## REQUIREMENT
Omit every picture. Return all other data as it stands.

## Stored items
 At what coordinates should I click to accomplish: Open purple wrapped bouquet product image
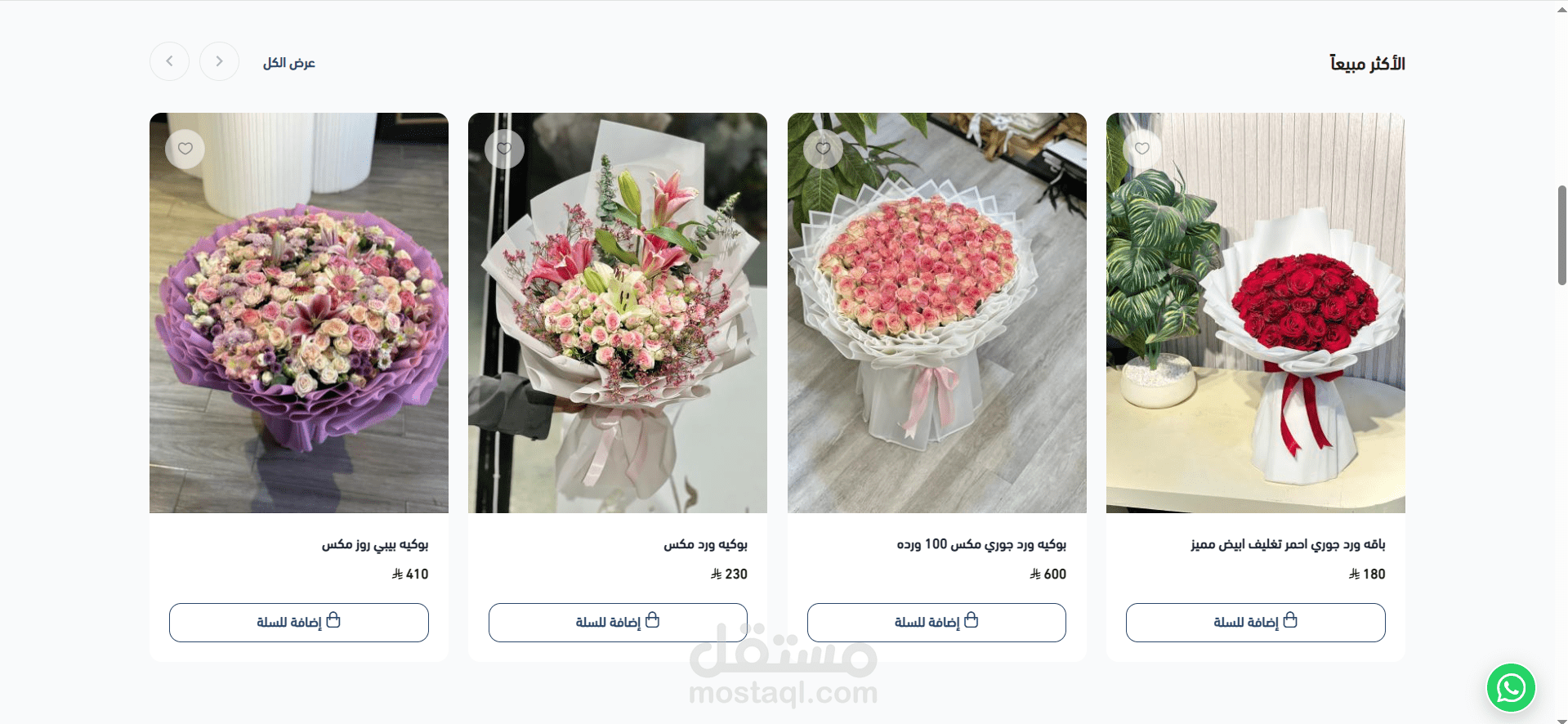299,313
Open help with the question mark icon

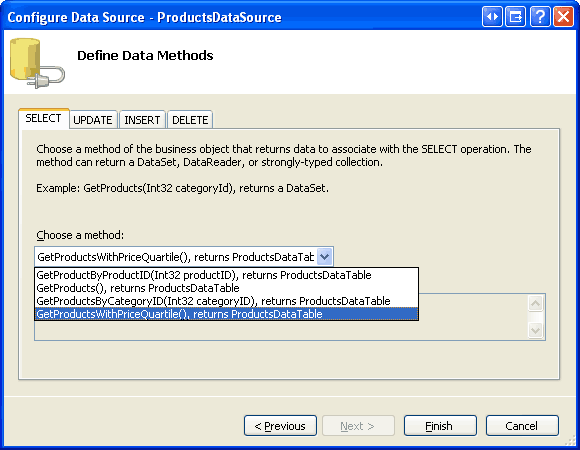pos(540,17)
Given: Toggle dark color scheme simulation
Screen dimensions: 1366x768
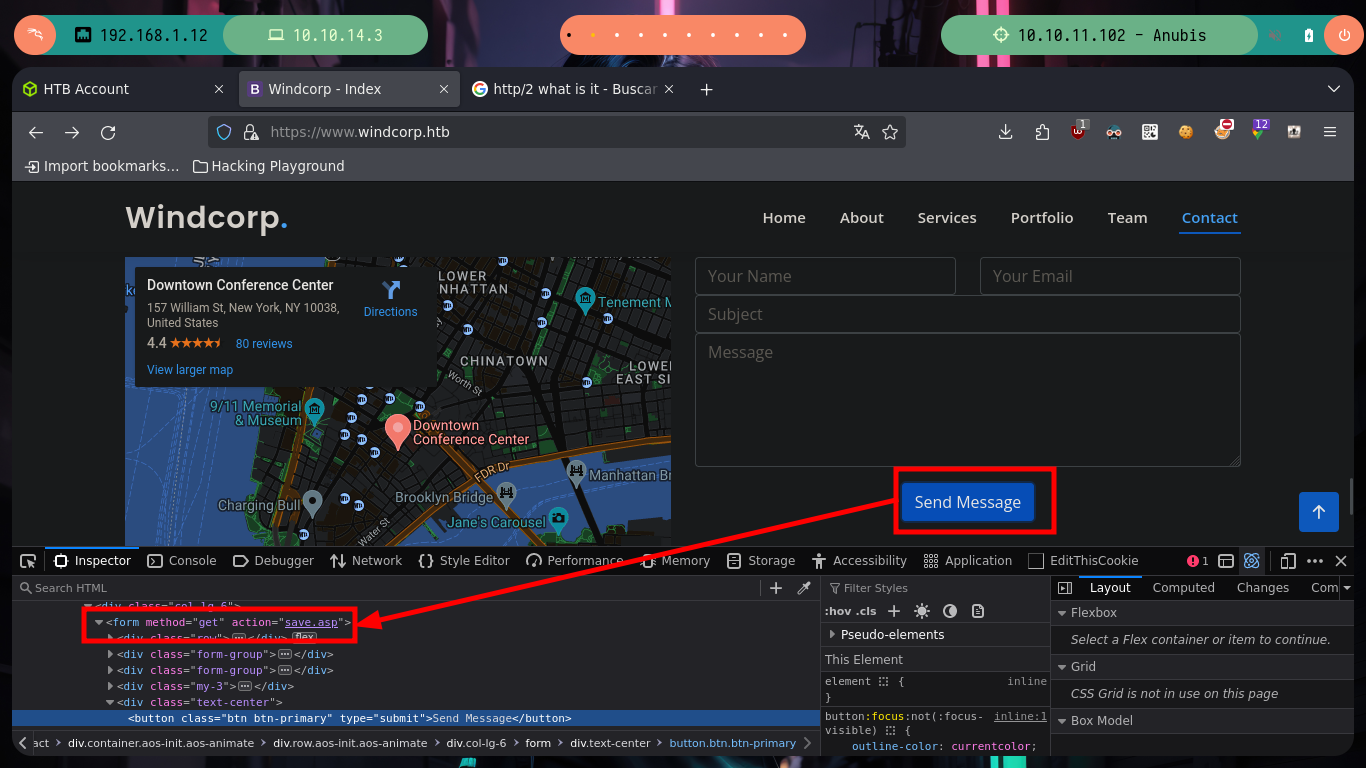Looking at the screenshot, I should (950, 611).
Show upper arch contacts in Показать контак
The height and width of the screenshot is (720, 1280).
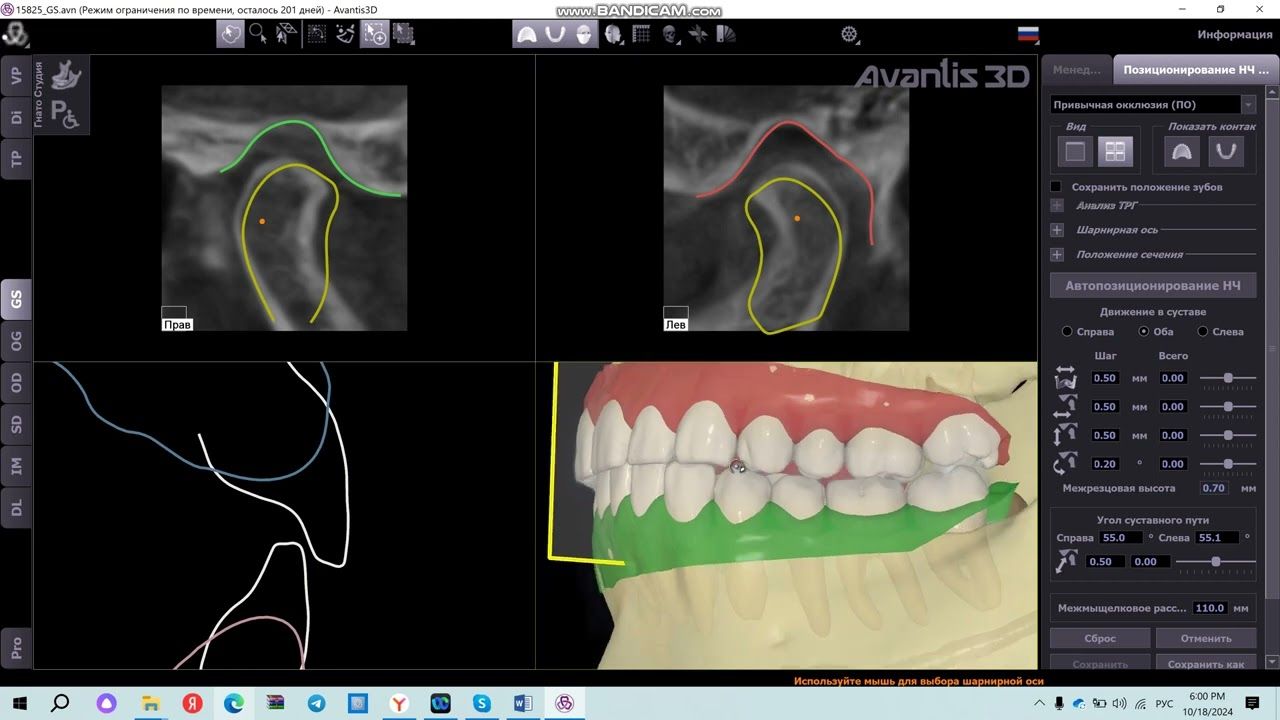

## TASK OUTPUT
 At what coordinates should I click to accomplish: Open purple wrapped bouquet product image
299,313
Open help with the question mark icon

pos(540,17)
Given: Toggle dark color scheme simulation
Screen dimensions: 1366x768
Looking at the screenshot, I should (950, 611).
Show upper arch contacts in Показать контак
The height and width of the screenshot is (720, 1280).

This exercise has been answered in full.